**Required action:** Set down, please, exactly the lines below that run from the line with "Next Current Affairs (96, 1968)" to the line with "[Інформація для СПД, що", both lines included.

Segment Start: Dataset

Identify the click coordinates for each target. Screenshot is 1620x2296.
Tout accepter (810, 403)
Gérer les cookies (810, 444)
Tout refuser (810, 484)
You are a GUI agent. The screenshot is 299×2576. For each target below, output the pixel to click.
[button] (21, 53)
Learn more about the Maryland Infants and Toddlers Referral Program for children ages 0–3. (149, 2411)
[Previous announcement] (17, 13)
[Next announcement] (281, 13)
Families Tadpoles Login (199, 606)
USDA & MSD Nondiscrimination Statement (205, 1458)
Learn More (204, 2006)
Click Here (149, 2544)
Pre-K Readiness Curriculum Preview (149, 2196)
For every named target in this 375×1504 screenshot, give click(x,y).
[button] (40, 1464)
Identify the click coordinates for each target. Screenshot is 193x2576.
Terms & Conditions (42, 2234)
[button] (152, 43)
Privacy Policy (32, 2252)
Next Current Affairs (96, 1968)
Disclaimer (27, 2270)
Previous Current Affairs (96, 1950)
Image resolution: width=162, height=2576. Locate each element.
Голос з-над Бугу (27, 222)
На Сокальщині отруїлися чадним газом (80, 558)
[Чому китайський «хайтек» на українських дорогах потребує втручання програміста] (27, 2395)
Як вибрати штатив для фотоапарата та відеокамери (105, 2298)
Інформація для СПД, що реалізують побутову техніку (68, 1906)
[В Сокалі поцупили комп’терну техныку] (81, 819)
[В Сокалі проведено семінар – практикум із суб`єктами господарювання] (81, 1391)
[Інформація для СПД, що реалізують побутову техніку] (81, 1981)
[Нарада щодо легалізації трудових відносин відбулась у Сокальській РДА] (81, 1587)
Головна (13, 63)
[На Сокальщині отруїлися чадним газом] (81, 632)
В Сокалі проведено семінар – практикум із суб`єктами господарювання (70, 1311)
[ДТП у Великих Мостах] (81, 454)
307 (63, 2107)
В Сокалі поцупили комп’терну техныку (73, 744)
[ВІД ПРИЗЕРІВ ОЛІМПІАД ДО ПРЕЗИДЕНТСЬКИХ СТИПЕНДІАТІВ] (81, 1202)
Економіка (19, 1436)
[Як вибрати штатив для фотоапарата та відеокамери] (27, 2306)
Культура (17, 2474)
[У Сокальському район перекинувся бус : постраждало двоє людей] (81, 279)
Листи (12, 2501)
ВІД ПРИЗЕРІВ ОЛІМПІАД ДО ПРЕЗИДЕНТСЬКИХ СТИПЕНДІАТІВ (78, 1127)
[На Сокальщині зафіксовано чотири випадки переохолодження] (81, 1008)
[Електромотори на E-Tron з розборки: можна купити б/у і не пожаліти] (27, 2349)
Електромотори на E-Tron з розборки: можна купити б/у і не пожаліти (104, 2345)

Segment End: Dataset

**Exercise output:**
Next Current Affairs (96, 1968)
Disclaimer (27, 2270)
Previous Current Affairs (96, 1950)
Image resolution: width=162, height=2576. Locate each element.
Голос з-над Бугу (27, 222)
На Сокальщині отруїлися чадним газом (80, 558)
[Чому китайський «хайтек» на українських дорогах потребує втручання програміста] (27, 2395)
Як вибрати штатив для фотоапарата та відеокамери (105, 2298)
Інформація для СПД, що реалізують побутову техніку (68, 1906)
[В Сокалі поцупили комп’терну техныку] (81, 819)
[В Сокалі проведено семінар – практикум із суб`єктами господарювання] (81, 1391)
[Інформація для СПД, що реалізують побутову техніку] (81, 1981)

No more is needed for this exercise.